The second thing is that you're not really strictly limited to functions of the type X(x)T(t). You're limited to SUMS of functions like that. And it turns out that this is in fact flexible enough to capture any solution.

Can I get the rough idea fron your reply that in fact, some solution to the partial differential equation could not be represented as X(x)T(t)? X(x)T(t) is one type of the solution?
 
Chuck88 said:
Can I get the rough idea fron your reply that in fact, some solution to the partial differential equation could not be represented as X(x)T(t)? X(x)T(t) is one type of the solution?

It's highly unlikely you can find a solution to a PDE as \Psi(x,t) = X(x)T(t), but it turns out you can find a solution to many (maybe even all? I'm not confident in saying all) PDEs as a series solution given by

\Psi(x,t) = X_1(x)T_1(t) + X_2(x)T_2(t) + X_3(x)T_3(t) + ...

where each X(x) can be a unique function of x and similarly with T(t)
 
Chuck88 said:
Can I get the rough idea fron your reply that in fact, some solution to the partial differential equation could not be represented as X(x)T(t)? X(x)T(t) is one type of the solution?
Lets say we're thinking about the above problem (heat equation) on some fixed domain with some fixed boundary conditions. So any function (maybe assuming some technical regularity conditions) f(x) can be used as the initial conditions for our problem and supposedly should correspond to some solution u(x,t), such that u satisfies the pde and u(x,0)=f(x). So do we know how to find the solution for any f?

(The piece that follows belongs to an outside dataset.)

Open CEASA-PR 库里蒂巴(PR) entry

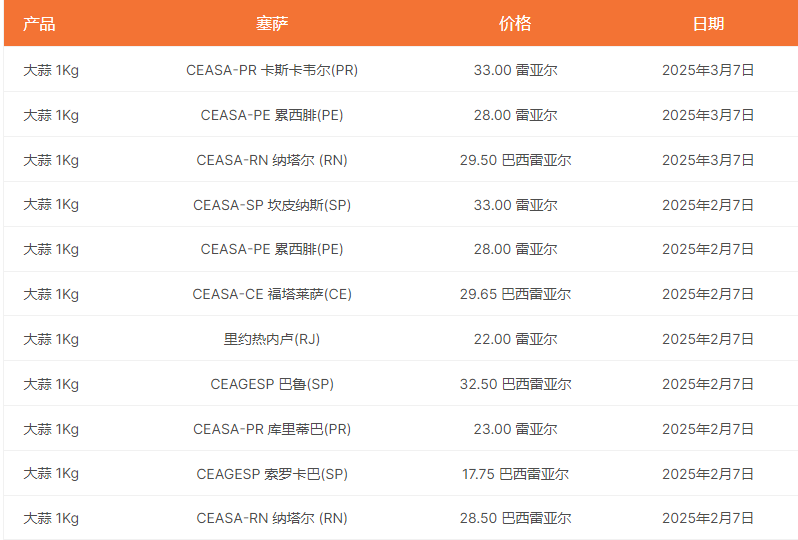pyautogui.click(x=272, y=429)

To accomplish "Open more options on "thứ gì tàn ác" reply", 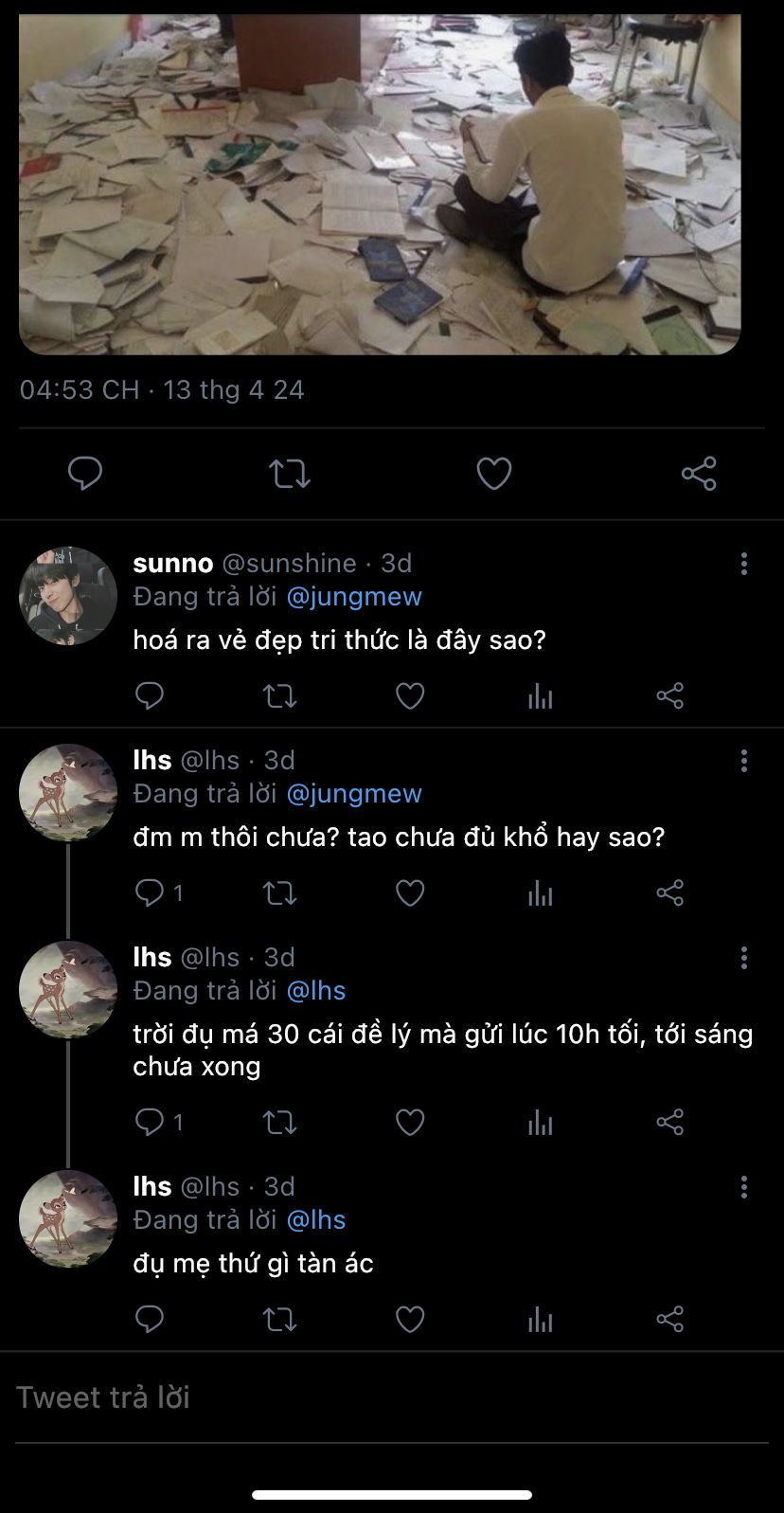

Well if the f(x) just happens to be one of the Xλ we found while working through the separation of variables then obviously we're done. u(x,t) = Xλ (x)Tλ(t). Similarly if f(x) is some linear combination of such Xs then the situation is again pretty simple. Say
f(x) = α Xλ1(x) + β Xλ2(x)
then
u(x,t) =α Xλ1(x)Tλ1(t) + β Xλ2(x) Tλ2(t)

But the genius of Fourier (if i got the history wrong someone please correct me) was figuring out that you could actually express ANY f(x) as a linear combination of Xs, as long as you're willing to use infinitely many. So since there is a 1-to-1 mapping between solutions and fs (I'm sure you need to qualify this statement somehow with regularity conditions of f to make it actually true) and since for any f we can get a solution with separation of variables, it must be that we can express any solution u(x,t) using a linear combination of the X T products.
 
One should note that the above prescriptions work for linear systems. Non-linear PDE's will not have this nice property where you can add solutions to form new solutions.
 
Yes that's true. I was just speaking to the problem the OP mentioned, which is linear.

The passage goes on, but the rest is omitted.